### RECORD EXTRACTS

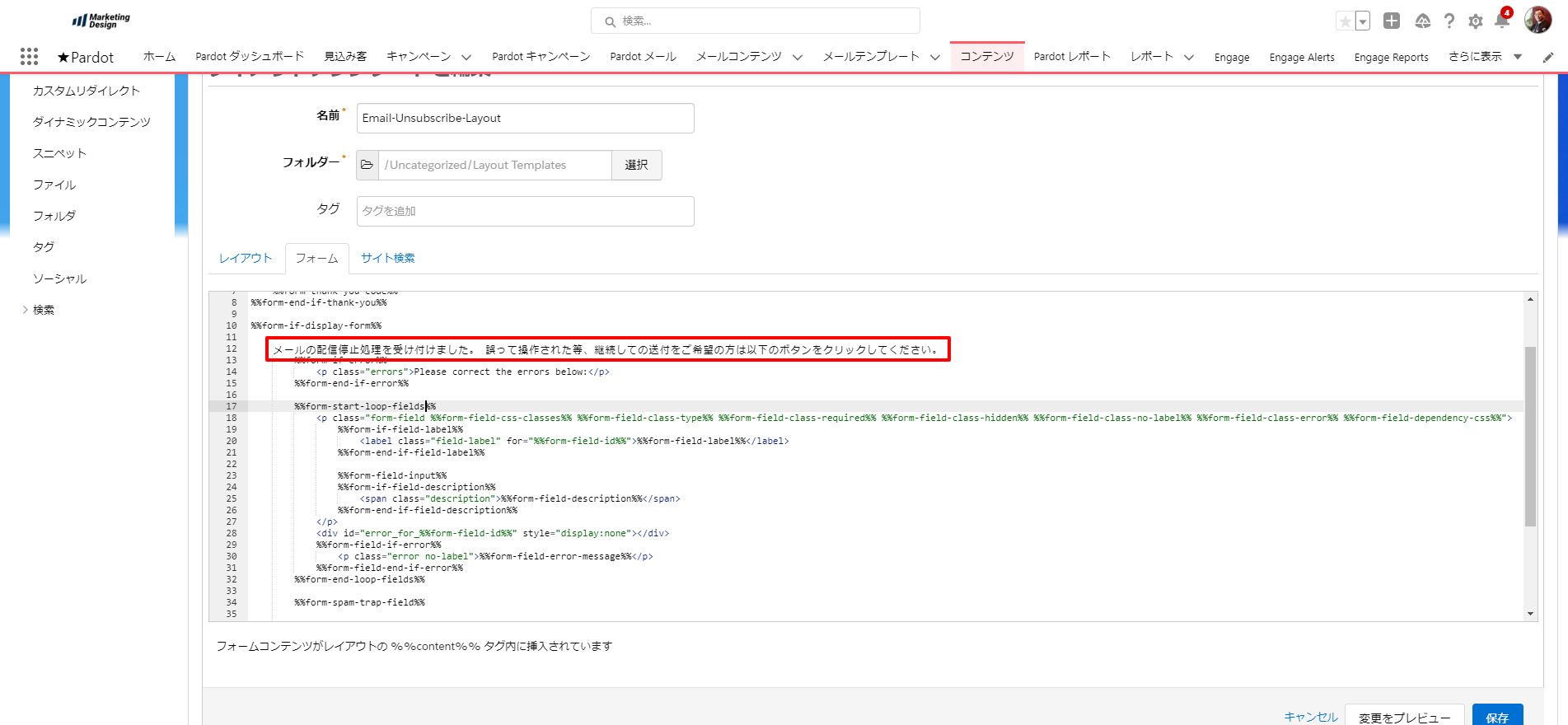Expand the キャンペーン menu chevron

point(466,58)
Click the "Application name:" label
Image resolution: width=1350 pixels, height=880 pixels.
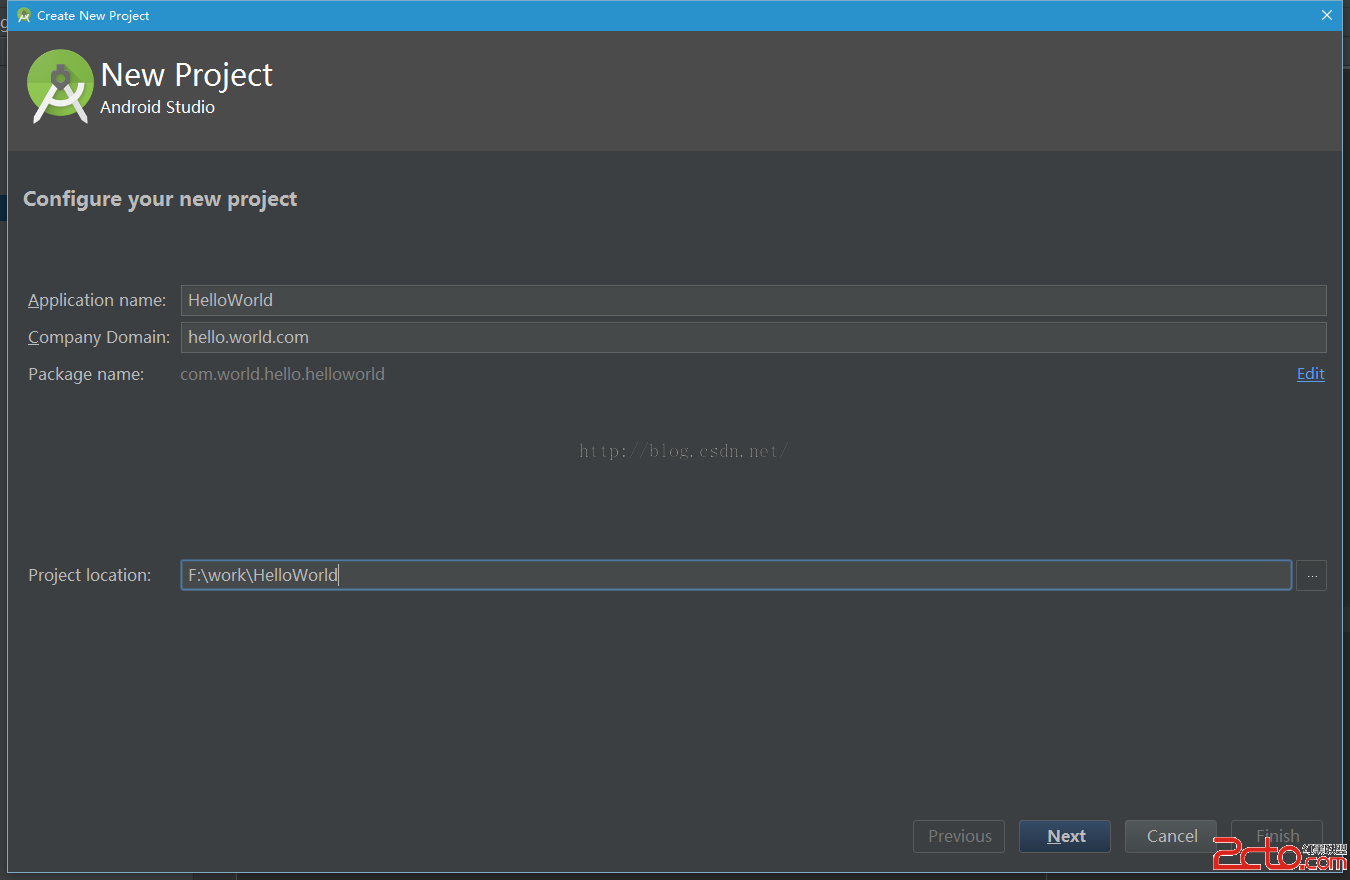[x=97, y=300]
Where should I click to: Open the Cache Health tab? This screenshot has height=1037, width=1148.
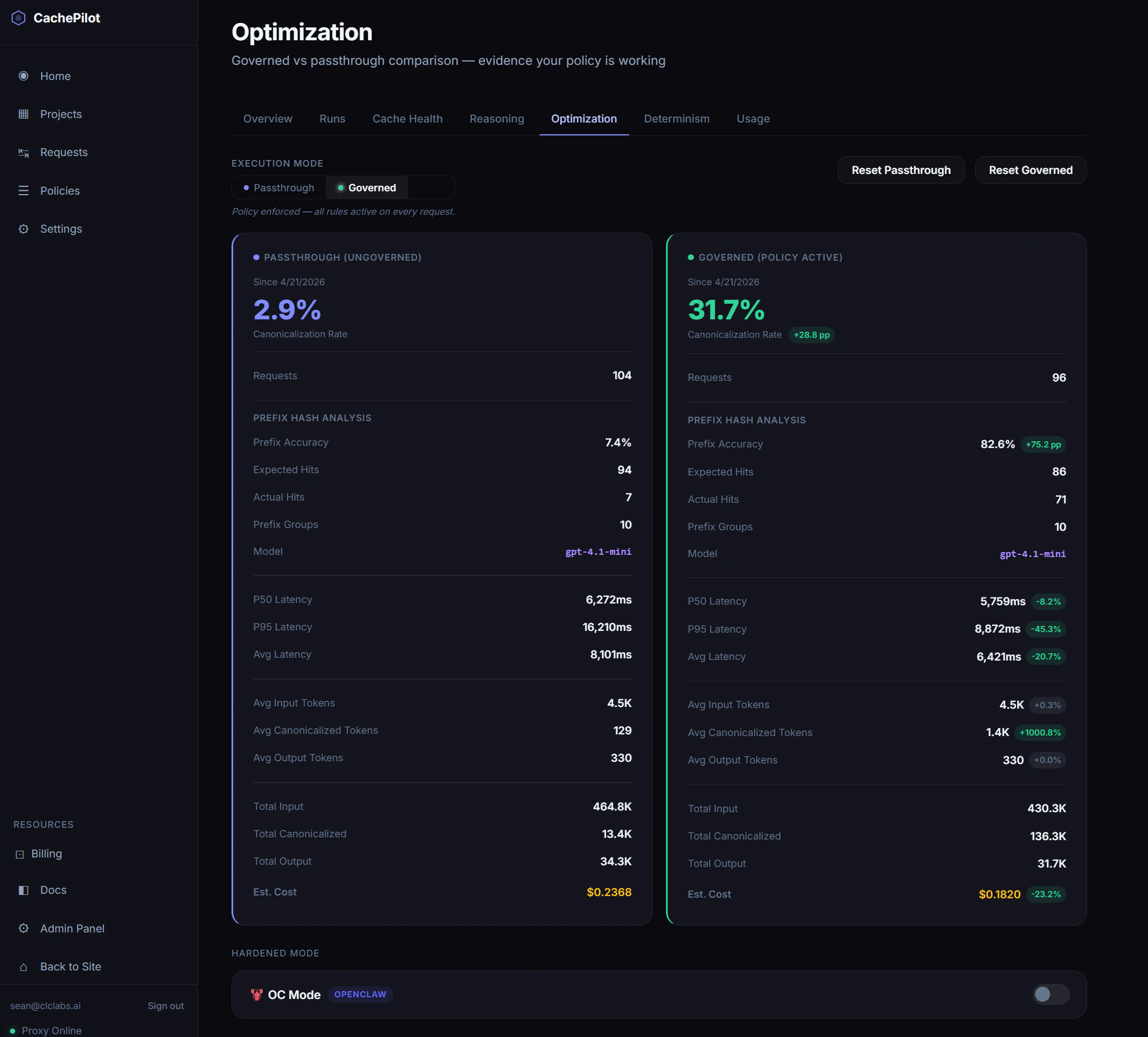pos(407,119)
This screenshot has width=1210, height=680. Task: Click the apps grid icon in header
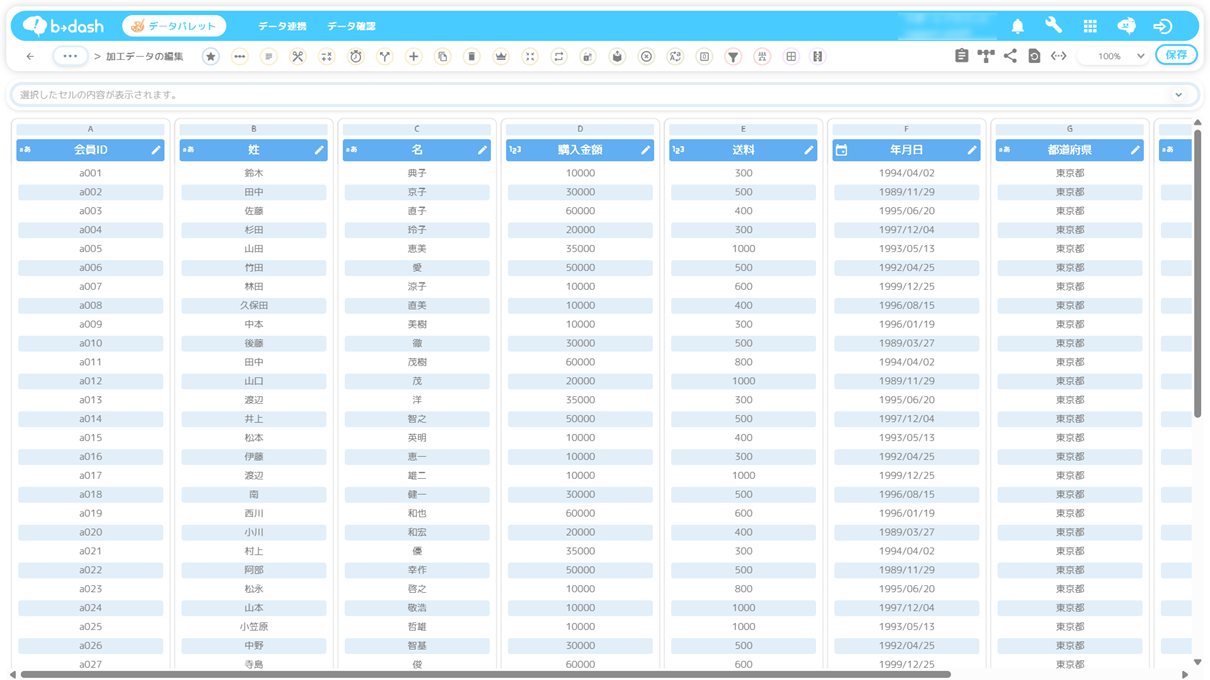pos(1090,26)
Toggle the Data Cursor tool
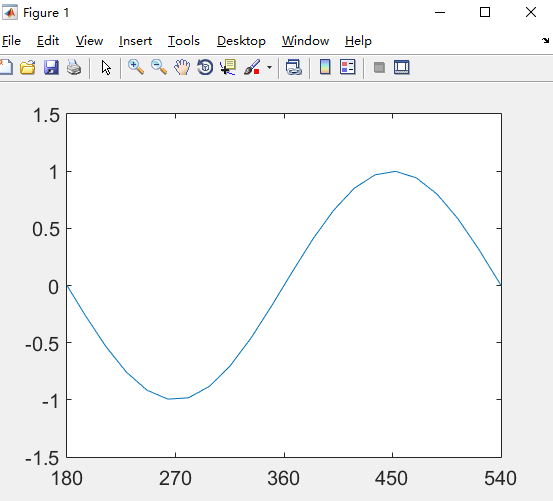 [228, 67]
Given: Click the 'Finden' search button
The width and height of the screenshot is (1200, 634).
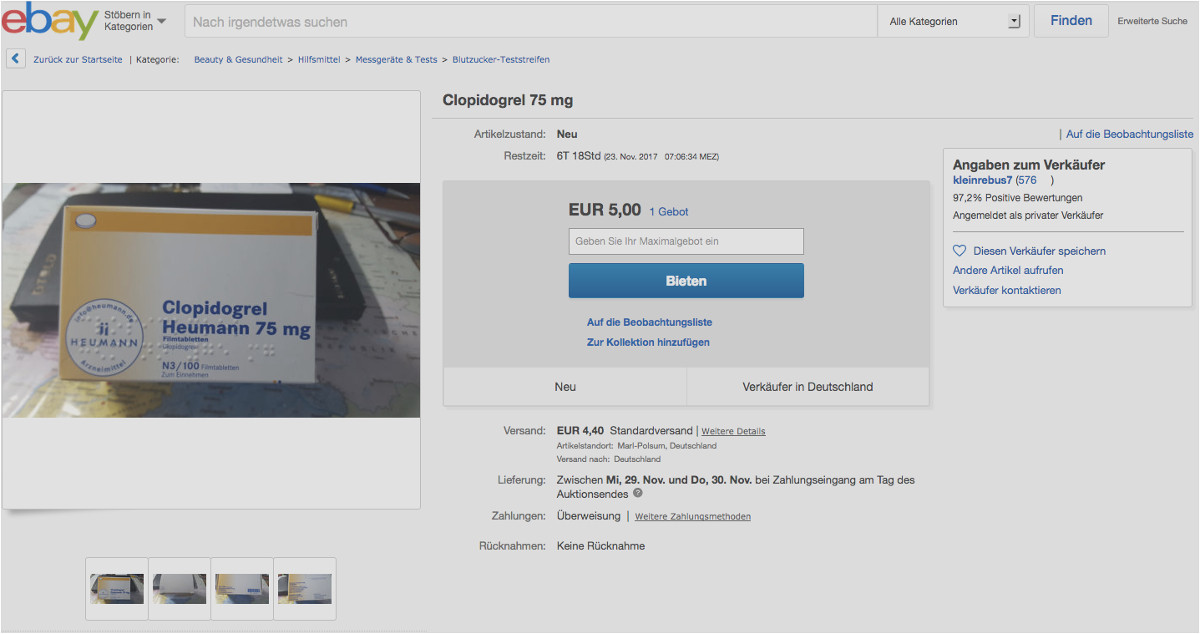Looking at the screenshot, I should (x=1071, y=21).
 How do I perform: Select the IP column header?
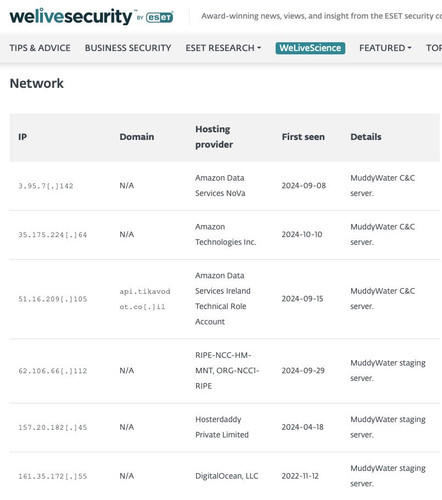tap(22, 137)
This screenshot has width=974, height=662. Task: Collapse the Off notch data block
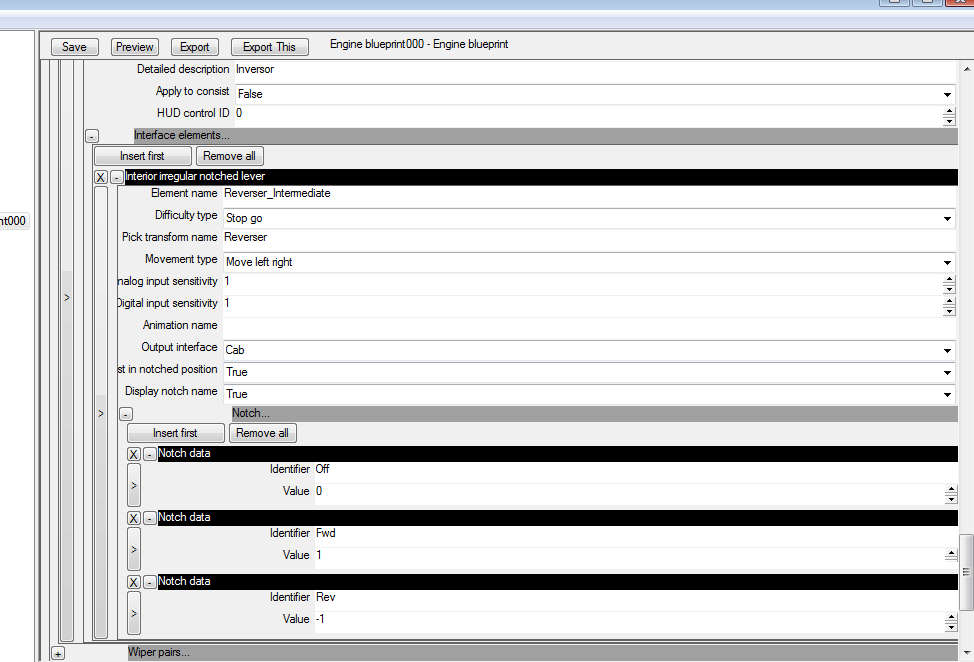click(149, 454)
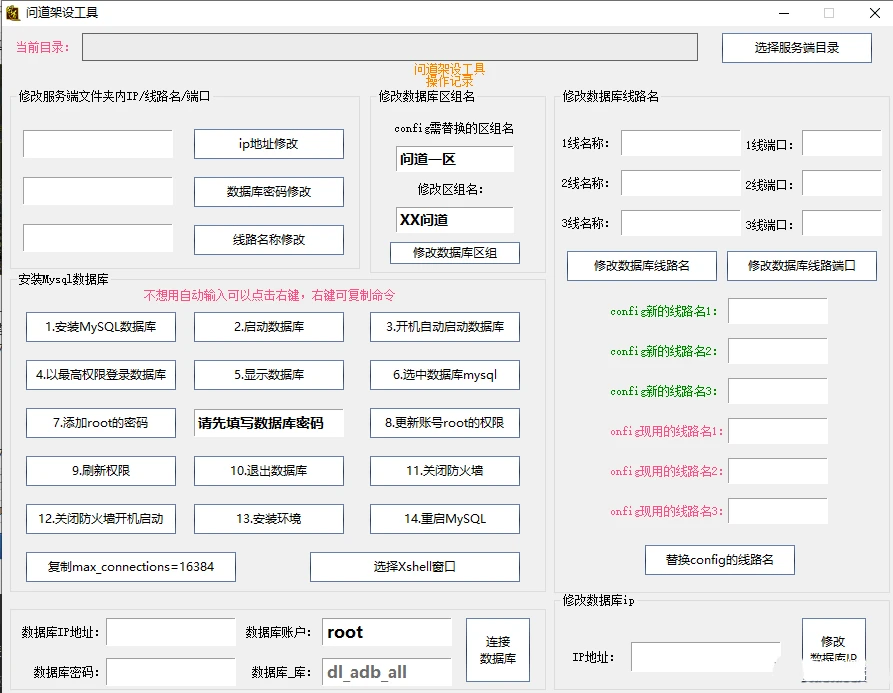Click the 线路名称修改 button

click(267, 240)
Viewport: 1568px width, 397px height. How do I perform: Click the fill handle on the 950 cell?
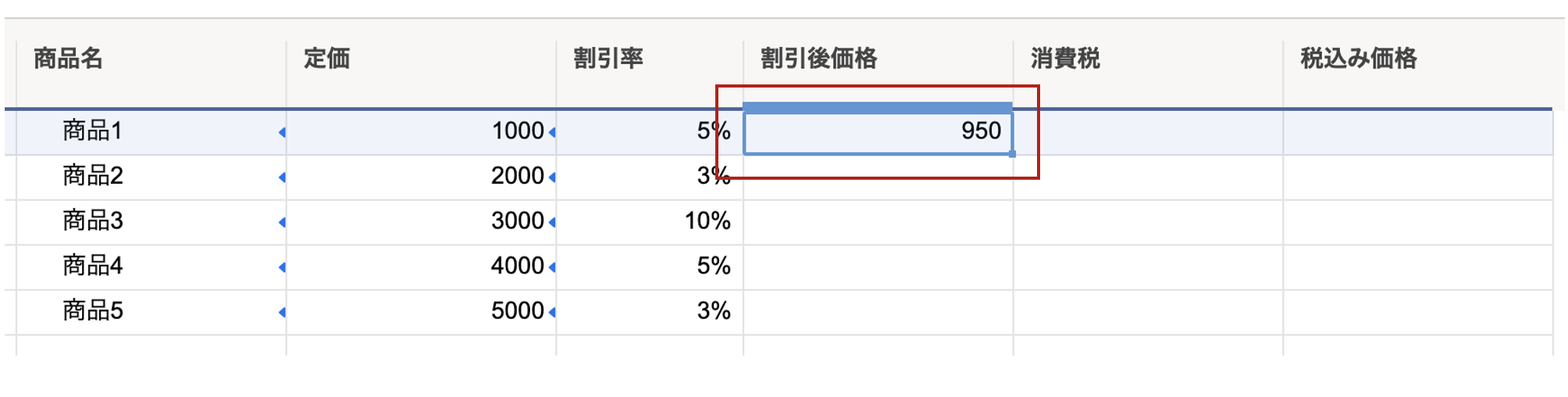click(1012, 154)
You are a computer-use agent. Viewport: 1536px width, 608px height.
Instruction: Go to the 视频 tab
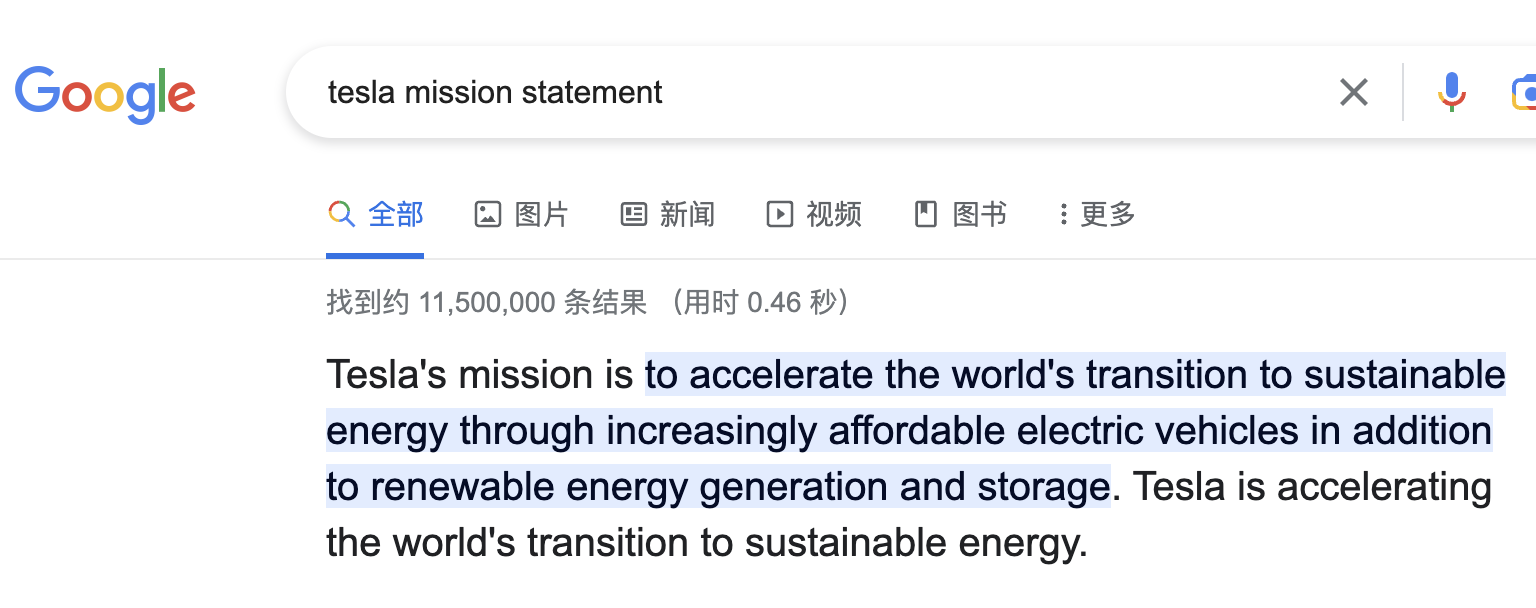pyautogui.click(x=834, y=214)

######

Reproduce word for word the part of the records that runs from their start through the line containing "pos(407,119)", including both ends. Leave the pictures out of your answer.

### OUTPUT BELOW
Expand the キャンペーン menu chevron

point(466,58)
Click the "Application name:" label
Image resolution: width=1350 pixels, height=880 pixels.
[x=97, y=300]
Where should I click to: Open the Cache Health tab? This screenshot has height=1037, width=1148.
pos(407,119)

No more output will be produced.